With the upcoming presidential election fast approaching, people often find it difficult to sort through the plethora of messages presented by each of the candidates. To gain a complete perspective on the presidential candidates and their stances on key issues, I find that it is helpful to spend as much time examining the framing of the messages as time devoted to understanding their content. Each candidate has a specific method of communicating with the public and delivering persuasive appeals. As I continue to watch the various campaign efforts leading up to the caucuses and primaries, these distinctions in message framing have become particularly apparent.

I would like to analyze the persuasion techniques of two very different candidates: Bernie Sanders and Donald Trump. These candidates are polar opposites in every sense: from their ideologies to the way that they receive funding. The framing of their messages also reflect these distinctions. While Sanders’ approach focuses on building a sense of empathy with voters, Trump applies the use of fear tactics to gain support.
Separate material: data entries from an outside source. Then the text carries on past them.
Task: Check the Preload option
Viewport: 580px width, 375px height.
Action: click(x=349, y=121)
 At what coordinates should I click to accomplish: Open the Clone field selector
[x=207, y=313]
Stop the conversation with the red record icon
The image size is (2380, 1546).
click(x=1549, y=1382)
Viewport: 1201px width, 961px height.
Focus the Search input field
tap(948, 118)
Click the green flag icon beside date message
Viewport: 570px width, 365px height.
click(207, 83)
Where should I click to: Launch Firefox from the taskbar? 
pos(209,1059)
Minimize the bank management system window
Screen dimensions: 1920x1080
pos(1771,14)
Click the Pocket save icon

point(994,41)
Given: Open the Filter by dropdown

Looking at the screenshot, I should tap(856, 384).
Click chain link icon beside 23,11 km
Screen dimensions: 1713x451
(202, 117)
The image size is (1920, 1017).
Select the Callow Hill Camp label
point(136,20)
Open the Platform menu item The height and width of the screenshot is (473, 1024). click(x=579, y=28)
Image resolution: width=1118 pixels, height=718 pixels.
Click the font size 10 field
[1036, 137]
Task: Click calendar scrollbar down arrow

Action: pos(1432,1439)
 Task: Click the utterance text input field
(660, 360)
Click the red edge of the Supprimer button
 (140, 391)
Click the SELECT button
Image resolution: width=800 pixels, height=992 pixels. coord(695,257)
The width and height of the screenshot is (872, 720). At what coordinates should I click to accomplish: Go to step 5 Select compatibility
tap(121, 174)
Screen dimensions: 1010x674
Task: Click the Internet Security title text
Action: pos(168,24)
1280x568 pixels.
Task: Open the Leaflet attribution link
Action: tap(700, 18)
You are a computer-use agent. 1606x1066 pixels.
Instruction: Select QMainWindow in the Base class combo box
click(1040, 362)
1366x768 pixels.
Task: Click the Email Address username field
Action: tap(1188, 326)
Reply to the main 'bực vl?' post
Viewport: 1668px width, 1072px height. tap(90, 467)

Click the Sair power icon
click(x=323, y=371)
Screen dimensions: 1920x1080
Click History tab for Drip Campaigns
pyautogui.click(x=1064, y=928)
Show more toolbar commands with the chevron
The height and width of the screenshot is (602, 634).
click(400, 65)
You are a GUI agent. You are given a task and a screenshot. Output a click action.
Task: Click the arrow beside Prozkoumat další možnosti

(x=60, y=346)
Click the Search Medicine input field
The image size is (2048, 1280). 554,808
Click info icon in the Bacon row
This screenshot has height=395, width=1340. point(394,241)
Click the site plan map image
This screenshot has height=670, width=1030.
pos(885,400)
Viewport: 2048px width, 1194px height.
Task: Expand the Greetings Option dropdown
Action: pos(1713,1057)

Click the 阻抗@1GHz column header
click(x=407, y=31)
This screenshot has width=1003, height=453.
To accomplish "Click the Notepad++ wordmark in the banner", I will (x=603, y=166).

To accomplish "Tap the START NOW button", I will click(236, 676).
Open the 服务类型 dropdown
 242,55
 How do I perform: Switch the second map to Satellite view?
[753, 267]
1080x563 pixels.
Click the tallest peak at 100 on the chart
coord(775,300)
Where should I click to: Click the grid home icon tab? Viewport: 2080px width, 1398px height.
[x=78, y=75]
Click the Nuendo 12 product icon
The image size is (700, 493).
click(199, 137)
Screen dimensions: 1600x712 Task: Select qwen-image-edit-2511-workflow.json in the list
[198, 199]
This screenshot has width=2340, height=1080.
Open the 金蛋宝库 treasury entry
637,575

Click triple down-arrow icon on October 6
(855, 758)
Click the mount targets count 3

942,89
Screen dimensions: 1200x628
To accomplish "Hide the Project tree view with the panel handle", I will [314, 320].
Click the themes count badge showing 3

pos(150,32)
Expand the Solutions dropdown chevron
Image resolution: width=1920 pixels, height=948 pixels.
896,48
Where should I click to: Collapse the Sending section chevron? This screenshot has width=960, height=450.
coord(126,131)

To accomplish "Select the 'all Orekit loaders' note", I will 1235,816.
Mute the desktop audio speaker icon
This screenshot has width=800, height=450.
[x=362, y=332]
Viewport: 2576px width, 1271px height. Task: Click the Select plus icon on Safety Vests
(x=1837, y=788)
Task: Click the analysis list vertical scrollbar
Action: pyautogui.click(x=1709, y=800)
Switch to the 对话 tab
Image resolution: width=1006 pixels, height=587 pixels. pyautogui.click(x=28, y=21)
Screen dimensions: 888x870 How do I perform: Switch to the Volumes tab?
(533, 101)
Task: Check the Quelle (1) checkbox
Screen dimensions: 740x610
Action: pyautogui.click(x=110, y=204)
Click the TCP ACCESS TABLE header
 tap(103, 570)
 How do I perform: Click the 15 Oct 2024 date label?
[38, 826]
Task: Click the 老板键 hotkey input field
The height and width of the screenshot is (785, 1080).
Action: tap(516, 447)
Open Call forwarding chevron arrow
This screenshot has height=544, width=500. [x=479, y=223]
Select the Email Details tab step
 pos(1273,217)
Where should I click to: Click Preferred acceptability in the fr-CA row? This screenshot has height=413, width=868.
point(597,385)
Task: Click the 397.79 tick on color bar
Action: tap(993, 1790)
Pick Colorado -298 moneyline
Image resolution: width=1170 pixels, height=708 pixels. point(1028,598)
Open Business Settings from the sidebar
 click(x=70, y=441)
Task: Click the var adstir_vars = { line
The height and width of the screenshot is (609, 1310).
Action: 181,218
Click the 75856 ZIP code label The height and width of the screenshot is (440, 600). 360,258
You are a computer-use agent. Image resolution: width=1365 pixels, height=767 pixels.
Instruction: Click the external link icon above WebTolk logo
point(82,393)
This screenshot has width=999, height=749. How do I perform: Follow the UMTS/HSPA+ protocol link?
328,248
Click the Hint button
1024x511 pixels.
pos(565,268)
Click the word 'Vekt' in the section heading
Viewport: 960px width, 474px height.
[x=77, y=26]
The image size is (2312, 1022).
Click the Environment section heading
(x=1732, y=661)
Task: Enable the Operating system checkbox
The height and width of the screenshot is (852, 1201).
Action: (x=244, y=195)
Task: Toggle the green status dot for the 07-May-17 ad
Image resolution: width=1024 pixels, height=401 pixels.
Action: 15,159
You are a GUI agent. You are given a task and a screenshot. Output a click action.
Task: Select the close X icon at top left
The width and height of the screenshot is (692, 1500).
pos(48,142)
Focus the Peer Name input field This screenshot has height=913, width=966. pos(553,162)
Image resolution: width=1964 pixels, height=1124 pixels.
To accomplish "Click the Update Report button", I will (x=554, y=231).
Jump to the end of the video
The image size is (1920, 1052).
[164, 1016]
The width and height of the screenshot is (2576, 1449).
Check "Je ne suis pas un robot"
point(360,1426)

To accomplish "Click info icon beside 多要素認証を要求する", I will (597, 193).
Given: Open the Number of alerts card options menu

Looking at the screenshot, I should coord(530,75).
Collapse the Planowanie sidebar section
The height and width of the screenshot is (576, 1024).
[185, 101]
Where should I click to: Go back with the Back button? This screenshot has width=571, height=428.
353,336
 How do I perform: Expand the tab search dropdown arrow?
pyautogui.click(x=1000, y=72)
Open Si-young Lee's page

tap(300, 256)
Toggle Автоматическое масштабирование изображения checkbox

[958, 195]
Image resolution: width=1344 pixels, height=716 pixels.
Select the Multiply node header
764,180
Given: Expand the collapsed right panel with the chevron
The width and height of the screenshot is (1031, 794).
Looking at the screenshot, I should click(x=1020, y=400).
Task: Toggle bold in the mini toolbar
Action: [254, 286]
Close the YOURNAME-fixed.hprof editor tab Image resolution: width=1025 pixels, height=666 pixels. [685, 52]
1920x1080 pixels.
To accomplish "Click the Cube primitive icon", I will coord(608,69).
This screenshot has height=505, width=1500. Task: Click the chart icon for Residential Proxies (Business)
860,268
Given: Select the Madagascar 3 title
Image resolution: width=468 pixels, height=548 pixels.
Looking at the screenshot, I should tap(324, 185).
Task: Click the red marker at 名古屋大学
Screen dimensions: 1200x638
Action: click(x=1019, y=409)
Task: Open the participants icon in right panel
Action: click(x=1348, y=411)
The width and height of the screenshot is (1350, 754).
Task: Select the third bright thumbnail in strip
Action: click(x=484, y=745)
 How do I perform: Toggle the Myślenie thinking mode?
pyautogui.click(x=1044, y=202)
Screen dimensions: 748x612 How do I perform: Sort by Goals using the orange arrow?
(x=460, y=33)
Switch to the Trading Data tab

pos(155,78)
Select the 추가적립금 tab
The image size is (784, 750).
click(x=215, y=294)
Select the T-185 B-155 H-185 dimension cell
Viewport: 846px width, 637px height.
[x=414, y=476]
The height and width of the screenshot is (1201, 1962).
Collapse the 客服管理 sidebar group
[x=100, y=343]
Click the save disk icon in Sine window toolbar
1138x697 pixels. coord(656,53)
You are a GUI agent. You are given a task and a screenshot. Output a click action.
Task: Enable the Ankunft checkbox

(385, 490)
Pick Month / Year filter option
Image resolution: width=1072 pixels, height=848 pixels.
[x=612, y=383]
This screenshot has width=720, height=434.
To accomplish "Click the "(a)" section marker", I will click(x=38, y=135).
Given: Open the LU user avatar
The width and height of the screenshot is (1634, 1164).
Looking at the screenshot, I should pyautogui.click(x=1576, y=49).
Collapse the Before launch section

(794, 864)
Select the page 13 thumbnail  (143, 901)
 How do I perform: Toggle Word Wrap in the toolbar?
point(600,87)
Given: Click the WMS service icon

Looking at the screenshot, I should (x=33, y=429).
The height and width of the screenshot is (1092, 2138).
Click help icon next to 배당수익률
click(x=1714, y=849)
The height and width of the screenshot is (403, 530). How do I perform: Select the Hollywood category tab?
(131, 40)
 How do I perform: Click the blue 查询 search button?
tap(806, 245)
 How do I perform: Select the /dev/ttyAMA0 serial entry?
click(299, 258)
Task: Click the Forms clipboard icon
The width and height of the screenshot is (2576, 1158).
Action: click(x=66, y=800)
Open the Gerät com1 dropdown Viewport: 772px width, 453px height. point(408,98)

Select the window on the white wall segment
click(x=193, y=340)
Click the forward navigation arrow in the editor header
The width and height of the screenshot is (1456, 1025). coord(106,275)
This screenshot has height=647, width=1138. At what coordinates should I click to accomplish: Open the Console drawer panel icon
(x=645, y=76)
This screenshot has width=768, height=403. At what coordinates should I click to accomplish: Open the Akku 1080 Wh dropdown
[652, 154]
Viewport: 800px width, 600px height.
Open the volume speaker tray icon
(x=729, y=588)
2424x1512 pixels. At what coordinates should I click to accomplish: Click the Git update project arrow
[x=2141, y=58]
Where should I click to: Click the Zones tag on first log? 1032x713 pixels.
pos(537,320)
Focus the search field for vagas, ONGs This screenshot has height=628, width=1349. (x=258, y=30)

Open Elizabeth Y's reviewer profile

Let’s first take a look at Trump. It is very likely that you already know a great deal of information about him and his campaign, as he is constantly featured as the main attraction in the media circus that surrounds him. Trump has established that he does not worry himself with being “politically correct,” and the public has observed this through his place in numerous controversies.

But, with closer inspection, it is evident that Trump’s campaign is truly centered on the concept of creating fear in the American people. Even Trump’s campaign slogan, “Make America Great Again,” is meant to convince people that the country is worse off than it was in the “glory days” of the past.

This slogan becomes clear in some of Trump’s messages:

  • “When Mexico sends its people, they're not sending their best. They're not sending you. They're not sending you. They're sending people that have lots of problems, and they're bringing those problems with us. They're bringing drugs. They're bringing crime. They're rapists. And some, I assume, are good people.”

  • You look at Baltimore, you look at Cleveland. You look at all of those places, just exploding. We have an African-American president [and] we've never had it so bad.”

  • And finally, there was his call for, "a total and complete shutdown of Muslims entering the United States"

If “Make America Great Again” was translated according to Trump’s messages, it would really sound like “Make America White Christians Again.” The way that Trump phrases the above statements, and so many more, is concentrated on gaining attention through scaring the public rather than providing accurate and factual information.

Bernie Sanders applies a completely different approach in conveying his platform to the public. Rather than trying to frighten people into voting for him, Sanders’ aim is to connect with Americans through understanding their shared feelings.

Sanders' campaign focuses on helping the struggling middle and lower classes that represent wealth inequality, combating climate change, and supporting the civil liberties of all people. With a campaign that is referred to as a “political revolution,” it is easy to see why he has gained the fervent support of so many Millennials. Sanders has been able to cater his message to this generation, currently being crushed with student debt, by declaring his intent to eliminate college tuition. By siding with average, American people instead of establishment institutions, he is able to build relationships with the public.

Every American citizen must listen to the campaign messages of each candidate with a critical ear. Though Trump and Sanders represent more extreme framing examples, you will find that the numerous candidates currently in the race also frame their messages in unique ways.

It is vital that the public take a long, hard look at what their candidate is really saying before casting their ballots. This is something that should be done regardless of personal political association or candidate preference. Only by staying informed, and critical, will you gain the ability to discriminate between outward appearance and inner truth.